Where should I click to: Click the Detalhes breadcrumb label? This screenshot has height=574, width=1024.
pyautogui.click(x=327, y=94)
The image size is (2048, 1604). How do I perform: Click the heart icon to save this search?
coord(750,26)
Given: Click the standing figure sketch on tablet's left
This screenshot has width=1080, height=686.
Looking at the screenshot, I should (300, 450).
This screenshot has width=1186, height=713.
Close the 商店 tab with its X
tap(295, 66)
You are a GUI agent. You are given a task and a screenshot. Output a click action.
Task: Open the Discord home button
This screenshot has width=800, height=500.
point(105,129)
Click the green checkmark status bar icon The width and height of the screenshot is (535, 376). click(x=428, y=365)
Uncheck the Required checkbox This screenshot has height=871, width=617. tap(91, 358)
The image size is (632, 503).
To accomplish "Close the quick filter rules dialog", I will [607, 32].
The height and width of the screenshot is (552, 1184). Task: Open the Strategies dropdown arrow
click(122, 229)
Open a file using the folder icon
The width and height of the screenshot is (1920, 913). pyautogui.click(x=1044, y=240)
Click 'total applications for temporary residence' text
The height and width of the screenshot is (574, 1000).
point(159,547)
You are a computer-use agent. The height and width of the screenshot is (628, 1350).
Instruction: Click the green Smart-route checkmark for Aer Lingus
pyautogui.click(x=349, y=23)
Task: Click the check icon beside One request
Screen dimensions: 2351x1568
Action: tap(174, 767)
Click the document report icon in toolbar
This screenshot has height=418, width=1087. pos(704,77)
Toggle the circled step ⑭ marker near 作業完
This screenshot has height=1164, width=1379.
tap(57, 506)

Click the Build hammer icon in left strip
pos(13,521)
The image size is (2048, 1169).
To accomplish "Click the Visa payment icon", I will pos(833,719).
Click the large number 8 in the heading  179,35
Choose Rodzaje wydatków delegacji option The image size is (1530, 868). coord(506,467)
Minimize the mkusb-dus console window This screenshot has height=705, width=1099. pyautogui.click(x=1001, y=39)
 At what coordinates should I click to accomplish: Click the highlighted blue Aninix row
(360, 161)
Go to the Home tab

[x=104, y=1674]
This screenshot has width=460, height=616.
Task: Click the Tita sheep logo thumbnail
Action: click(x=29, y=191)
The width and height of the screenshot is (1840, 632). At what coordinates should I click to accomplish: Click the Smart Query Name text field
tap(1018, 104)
★ ★ ★ ★ ★ ★ ★
### Task objective
Give the listing again in full, with every line intact.

### Written response
Where should I click to: Click the Detalhes breadcrumb label? This screenshot has height=574, width=1024.
pyautogui.click(x=327, y=94)
The image size is (2048, 1604). How do I perform: Click the heart icon to save this search?
coord(750,26)
Given: Click the standing figure sketch on tablet's left
This screenshot has width=1080, height=686.
Looking at the screenshot, I should (300, 450).
This screenshot has width=1186, height=713.
Close the 商店 tab with its X
tap(295, 66)
You are a GUI agent. You are given a task and a screenshot. Output a click action.
Task: Open the Discord home button
This screenshot has width=800, height=500.
point(105,129)
Click the green checkmark status bar icon The width and height of the screenshot is (535, 376). click(x=428, y=365)
Uncheck the Required checkbox This screenshot has height=871, width=617. tap(91, 358)
The image size is (632, 503).
To accomplish "Close the quick filter rules dialog", I will [607, 32].
The height and width of the screenshot is (552, 1184). Task: Open the Strategies dropdown arrow
click(122, 229)
Open a file using the folder icon
The width and height of the screenshot is (1920, 913). pyautogui.click(x=1044, y=240)
Click 'total applications for temporary residence' text
The height and width of the screenshot is (574, 1000).
point(159,547)
You are a computer-use agent. The height and width of the screenshot is (628, 1350).
Instruction: Click the green Smart-route checkmark for Aer Lingus
pyautogui.click(x=349, y=23)
Task: Click the check icon beside One request
Screen dimensions: 2351x1568
Action: tap(174, 767)
Click the document report icon in toolbar
This screenshot has height=418, width=1087. pos(704,77)
Toggle the circled step ⑭ marker near 作業完
This screenshot has height=1164, width=1379.
tap(57, 506)

Click the Build hammer icon in left strip
pos(13,521)
The image size is (2048, 1169).
To accomplish "Click the Visa payment icon", I will pos(833,719).
Click the large number 8 in the heading  179,35
Choose Rodzaje wydatków delegacji option The image size is (1530, 868). coord(506,467)
Minimize the mkusb-dus console window This screenshot has height=705, width=1099. pyautogui.click(x=1001, y=39)
 At what coordinates should I click to accomplish: Click the highlighted blue Aninix row
(360, 161)
Go to the Home tab

[x=104, y=1674]
This screenshot has width=460, height=616.
Task: Click the Tita sheep logo thumbnail
Action: click(x=29, y=191)
The width and height of the screenshot is (1840, 632). At what coordinates should I click to accomplish: Click the Smart Query Name text field
tap(1018, 104)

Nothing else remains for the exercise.